Selection:
Bach never rolled up his sleeves to produce a prepared version of his harpsichord, nor attacked church organ pipes and valves with various blunt or sharp tools, nor did Debussy go on Cage-like adventures inside his piano... but... it would be ludicrous to attempt to make the point that somehow they were not "truly" creative in producing evocative soundscapes. Stravinsky's landmark The Rite of Spring is quite a juxtaposition of, well, presets... so is Terry Riley's seminal In C

Ergo they were not as creative as an electronic musician constantly going on about "never using presets" in his studio... ? After all, latter musician has the luxury of creating and/or using any sound imaginable, while mentioned gentlemen were confined to pre-defined sounds of their instruments - but this is where the "can" transforms into a "must" and becomes a tool in self-aggrandizment.

Many of the biggest names of the electronic music genre, too were and are perfectly happy to employ presets, as the latter may well be the most perfectly fitting sounds for the piece they envision.

Klaus Schulze - a vintage jam session
It would be pointless to count how many Yamaha CS-80 presets occur in the classic Blade Runner soundtrack by Vangelis, as it is virtually entirely built from preset sounds..

Nor would it help counting how many presets have the grand masters and pioneers like Klaus Schulze or Tangerine Dream used - as there were countless.

Ultimately, it is about the sound - and how it fits and/or expresses what the creator imagined. Did that sound come from a factory preset or from a custom setting created from scratch? Well, does it actually matter, if it fits what the creator wanted in the end result? 

Does the use of cobalt blue or cadmium yellow make a painter less creative as he/she may have employed them as is, without personalised alterations of the colour tone?

Information supplied:

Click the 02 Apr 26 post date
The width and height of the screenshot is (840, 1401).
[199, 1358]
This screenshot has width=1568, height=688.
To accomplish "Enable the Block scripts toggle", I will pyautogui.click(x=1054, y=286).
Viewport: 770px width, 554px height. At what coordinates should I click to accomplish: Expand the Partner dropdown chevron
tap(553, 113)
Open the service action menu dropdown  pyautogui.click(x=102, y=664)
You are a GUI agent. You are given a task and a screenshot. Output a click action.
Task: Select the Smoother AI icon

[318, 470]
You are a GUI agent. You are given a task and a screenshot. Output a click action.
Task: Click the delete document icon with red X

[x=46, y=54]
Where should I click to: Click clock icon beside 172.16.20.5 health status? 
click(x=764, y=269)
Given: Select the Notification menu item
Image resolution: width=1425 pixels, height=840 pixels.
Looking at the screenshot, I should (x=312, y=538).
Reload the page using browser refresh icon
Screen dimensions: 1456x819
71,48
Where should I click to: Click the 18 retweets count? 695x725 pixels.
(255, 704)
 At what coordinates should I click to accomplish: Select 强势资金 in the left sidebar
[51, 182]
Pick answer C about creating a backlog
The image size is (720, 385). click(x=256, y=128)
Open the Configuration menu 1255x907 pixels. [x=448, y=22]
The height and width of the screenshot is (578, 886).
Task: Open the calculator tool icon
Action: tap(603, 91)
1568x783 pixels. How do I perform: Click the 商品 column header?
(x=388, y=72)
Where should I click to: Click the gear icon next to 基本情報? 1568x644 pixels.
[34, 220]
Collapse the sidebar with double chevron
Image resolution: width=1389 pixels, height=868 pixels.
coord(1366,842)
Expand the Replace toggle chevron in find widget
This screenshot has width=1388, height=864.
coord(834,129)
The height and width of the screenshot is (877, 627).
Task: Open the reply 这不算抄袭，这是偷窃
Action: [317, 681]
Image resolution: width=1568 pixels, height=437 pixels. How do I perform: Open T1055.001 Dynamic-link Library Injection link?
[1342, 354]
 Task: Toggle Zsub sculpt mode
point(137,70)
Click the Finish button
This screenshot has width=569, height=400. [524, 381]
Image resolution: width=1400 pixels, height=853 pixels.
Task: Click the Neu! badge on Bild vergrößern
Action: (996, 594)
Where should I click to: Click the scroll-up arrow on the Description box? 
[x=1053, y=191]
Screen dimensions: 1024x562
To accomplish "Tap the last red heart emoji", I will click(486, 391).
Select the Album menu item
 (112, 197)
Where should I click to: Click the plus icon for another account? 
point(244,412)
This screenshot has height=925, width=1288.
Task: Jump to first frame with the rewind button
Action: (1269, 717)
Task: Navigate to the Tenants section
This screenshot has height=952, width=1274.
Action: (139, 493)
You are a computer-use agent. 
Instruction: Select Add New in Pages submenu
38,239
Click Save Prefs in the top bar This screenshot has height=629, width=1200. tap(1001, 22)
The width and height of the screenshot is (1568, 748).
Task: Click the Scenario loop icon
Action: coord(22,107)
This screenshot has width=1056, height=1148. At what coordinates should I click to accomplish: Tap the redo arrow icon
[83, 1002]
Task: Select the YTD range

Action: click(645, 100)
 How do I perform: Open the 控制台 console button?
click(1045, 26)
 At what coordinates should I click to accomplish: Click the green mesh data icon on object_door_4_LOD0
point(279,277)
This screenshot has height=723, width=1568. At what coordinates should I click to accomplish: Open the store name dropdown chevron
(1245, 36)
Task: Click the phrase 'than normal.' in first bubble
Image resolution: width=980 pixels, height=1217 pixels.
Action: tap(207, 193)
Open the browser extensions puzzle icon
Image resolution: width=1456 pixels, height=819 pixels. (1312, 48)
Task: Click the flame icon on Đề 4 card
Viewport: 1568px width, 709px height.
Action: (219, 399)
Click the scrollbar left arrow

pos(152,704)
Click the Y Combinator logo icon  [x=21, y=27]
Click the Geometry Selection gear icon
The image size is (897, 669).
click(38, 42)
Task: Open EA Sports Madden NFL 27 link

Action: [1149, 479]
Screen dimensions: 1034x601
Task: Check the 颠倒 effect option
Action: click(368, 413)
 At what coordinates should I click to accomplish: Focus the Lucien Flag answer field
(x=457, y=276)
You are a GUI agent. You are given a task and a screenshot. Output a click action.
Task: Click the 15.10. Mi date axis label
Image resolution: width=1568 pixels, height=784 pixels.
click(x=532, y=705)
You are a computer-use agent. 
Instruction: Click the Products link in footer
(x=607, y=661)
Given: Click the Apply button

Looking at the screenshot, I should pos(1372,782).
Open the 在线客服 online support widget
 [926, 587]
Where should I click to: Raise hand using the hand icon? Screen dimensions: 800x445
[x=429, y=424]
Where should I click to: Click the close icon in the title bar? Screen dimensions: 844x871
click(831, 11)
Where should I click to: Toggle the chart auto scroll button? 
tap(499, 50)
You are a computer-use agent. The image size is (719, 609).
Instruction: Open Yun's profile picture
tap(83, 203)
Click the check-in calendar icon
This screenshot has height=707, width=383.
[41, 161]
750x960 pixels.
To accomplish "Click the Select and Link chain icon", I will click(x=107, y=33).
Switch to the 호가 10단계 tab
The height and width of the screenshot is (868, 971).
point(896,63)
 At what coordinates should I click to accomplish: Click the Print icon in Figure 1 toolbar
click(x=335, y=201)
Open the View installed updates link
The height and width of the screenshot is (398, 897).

Stated exercise A: Set down, word for word, everything in the piece on presets from "Nor would it" down to "the colour tone?".
Stated exercise B: List every musical work that the piece on presets mentions by title.
The records have no connection to the piece on presets.

Problem solution A:
Nor would it help counting how many presets have the grand masters and pioneers like Klaus Schulze or Tangerine Dream used - as there were countless.

Ultimately, it is about the sound - and how it fits and/or expresses what the creator imagined. Did that sound come from a factory preset or from a custom setting created from scratch? Well, does it actually matter, if it fits what the creator wanted in the end result? 

Does the use of cobalt blue or cadmium yellow make a painter less creative as he/she may have employed them as is, without personalised alterations of the colour tone?

Problem solution B:
- The Rite of Spring
- In C
- Blade Runner (the soundtrack)